Let’s say that when solving a mathematical problem, our LLM often outputs the token “aha” (DeepSeek-R1 does this), which increases the likelihood of it finding the correct answer. How has it learnt this behaviour without a critic? With GRPO, we have our LLM answer each mathematical training problem thousands of times. We then look at its thousands of attempts, or more formally “rollouts,” and use a rule-based reward to assign 1 to all the tokens that led to a correct answer, and 0 to all the tokens that didn’t; by doing this, we’ll assign scores to every “aha” our model has output. Then, if we take some sort of average of these scores, this will give us an approximate estimation of quality of the “move” “aha” in the “game” of mathematics. And if our LLM was more likely to give us the correct answer when it outputs “aha” a few times, it will then learn from that fact and incorporate it into its future responses.
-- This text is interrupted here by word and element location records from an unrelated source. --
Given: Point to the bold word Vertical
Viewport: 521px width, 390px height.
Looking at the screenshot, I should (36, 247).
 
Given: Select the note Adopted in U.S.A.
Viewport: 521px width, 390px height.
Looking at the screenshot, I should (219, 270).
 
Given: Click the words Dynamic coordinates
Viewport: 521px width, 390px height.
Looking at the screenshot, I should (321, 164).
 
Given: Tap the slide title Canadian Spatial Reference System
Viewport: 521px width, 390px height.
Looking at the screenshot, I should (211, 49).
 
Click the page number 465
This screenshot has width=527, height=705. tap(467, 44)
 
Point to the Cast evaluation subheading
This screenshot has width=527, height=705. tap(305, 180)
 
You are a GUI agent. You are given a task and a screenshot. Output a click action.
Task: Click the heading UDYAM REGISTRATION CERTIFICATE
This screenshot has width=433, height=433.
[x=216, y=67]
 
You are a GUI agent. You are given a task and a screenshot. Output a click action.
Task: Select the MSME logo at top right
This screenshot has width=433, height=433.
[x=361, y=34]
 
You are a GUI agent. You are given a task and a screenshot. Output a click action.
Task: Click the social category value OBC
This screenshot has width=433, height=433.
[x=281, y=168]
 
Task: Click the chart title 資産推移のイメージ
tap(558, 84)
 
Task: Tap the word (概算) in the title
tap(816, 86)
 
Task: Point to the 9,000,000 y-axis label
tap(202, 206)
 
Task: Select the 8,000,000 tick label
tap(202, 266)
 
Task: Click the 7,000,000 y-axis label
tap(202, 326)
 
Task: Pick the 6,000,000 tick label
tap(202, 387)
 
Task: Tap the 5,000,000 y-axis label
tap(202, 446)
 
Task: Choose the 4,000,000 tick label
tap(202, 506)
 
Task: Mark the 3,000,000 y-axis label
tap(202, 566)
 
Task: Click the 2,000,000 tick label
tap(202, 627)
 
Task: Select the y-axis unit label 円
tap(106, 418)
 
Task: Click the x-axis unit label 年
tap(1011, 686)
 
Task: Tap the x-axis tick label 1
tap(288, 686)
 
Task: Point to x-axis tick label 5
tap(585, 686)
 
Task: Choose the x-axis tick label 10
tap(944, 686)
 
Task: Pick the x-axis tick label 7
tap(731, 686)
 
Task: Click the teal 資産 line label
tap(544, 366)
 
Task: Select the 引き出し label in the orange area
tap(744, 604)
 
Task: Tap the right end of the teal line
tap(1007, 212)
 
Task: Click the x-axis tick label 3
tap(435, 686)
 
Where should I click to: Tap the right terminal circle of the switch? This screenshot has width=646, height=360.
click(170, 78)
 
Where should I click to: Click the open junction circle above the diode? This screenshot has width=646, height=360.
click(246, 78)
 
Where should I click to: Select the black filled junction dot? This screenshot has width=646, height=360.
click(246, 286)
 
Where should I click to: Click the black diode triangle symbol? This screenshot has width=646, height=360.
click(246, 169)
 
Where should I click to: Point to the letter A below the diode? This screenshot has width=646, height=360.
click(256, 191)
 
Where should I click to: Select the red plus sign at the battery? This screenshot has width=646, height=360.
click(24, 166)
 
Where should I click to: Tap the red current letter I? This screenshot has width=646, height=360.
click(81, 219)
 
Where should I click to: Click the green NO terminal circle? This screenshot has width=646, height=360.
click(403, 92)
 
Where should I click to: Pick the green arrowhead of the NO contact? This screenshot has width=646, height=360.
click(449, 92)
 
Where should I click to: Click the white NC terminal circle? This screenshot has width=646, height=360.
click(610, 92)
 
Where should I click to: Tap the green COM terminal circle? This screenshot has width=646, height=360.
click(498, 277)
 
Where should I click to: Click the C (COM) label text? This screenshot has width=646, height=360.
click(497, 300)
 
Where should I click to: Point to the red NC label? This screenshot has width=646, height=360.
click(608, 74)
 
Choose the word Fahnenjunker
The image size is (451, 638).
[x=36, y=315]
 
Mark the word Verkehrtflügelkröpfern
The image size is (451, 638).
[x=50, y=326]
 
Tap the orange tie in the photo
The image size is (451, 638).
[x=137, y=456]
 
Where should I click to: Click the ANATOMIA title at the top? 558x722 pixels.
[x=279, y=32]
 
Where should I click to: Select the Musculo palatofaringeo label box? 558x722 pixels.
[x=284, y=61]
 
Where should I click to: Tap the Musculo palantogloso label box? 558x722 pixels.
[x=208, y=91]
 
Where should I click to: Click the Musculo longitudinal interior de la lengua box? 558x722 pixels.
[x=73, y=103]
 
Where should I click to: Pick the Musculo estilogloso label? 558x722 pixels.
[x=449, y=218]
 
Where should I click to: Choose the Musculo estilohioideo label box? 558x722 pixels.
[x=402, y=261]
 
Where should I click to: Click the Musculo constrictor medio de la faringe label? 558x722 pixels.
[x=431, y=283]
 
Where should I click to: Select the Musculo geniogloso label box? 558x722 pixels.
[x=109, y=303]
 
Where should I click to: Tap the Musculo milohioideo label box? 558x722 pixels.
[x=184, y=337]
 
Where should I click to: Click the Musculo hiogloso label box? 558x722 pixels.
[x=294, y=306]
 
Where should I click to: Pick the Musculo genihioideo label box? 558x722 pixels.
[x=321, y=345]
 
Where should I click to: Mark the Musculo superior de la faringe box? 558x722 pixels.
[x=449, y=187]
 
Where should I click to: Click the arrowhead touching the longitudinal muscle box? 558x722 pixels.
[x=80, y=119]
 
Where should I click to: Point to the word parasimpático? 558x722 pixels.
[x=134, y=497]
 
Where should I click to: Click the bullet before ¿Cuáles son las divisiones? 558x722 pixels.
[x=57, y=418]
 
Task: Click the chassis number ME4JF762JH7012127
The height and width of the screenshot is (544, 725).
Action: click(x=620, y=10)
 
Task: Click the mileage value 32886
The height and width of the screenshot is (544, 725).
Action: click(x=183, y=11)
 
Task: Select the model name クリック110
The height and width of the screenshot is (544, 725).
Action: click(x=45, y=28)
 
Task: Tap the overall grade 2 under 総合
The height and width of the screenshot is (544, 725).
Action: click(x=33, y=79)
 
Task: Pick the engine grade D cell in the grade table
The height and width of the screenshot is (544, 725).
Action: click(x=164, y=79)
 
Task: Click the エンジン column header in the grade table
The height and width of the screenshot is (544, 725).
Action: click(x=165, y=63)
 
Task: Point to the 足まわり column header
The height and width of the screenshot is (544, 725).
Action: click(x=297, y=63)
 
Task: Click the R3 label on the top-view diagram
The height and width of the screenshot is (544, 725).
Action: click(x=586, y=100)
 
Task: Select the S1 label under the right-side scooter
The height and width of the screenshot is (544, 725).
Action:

Remarkably, this works very well. In fact, the performance of DeepSeek-R1 suggests that by using this approach—asking a model to solve the same problem many times and performing a straightforward mathematical analysis of its various attempts—we can calculate training feedback that seems roughly as good as if we had trained a sophisticated neural network to perform the same task. Something like this has been historically used in reinforcement learning to train networks on simpler tasks, but its applicability to fine-tuning LLMs has taken many in the research community by surprise. We haven’t experimented with applying GRPO to more qualitative tasks, but regardless, it is a major contribution to the current state-of-the-art in reinforcement learning.
7. Conclusion
That is, very roughly, how labs have fine-tuned models like o1 and DeepSeek-R1 using reinforcement learning to provide better responses to quantitative questions. The approach will be most effective in domains with the clearest answers, as having an easily-defined end-goal is key to evaluating and optimizing the LLM’s chain of thought. It is not clear how we could apply this approach to problems in the arts and humanities, but as observed at the start of this post, an approach that works well for mathematics is already enormously significant. Whether it is sufficient for LLMs to achieve superhuman performance in mathematics remains to be seen.
Thanks to David Yu-Tung Hui for walking me through the math in the DeepSeek-R1 paper and then reviewing this post. All remaining errors are my own.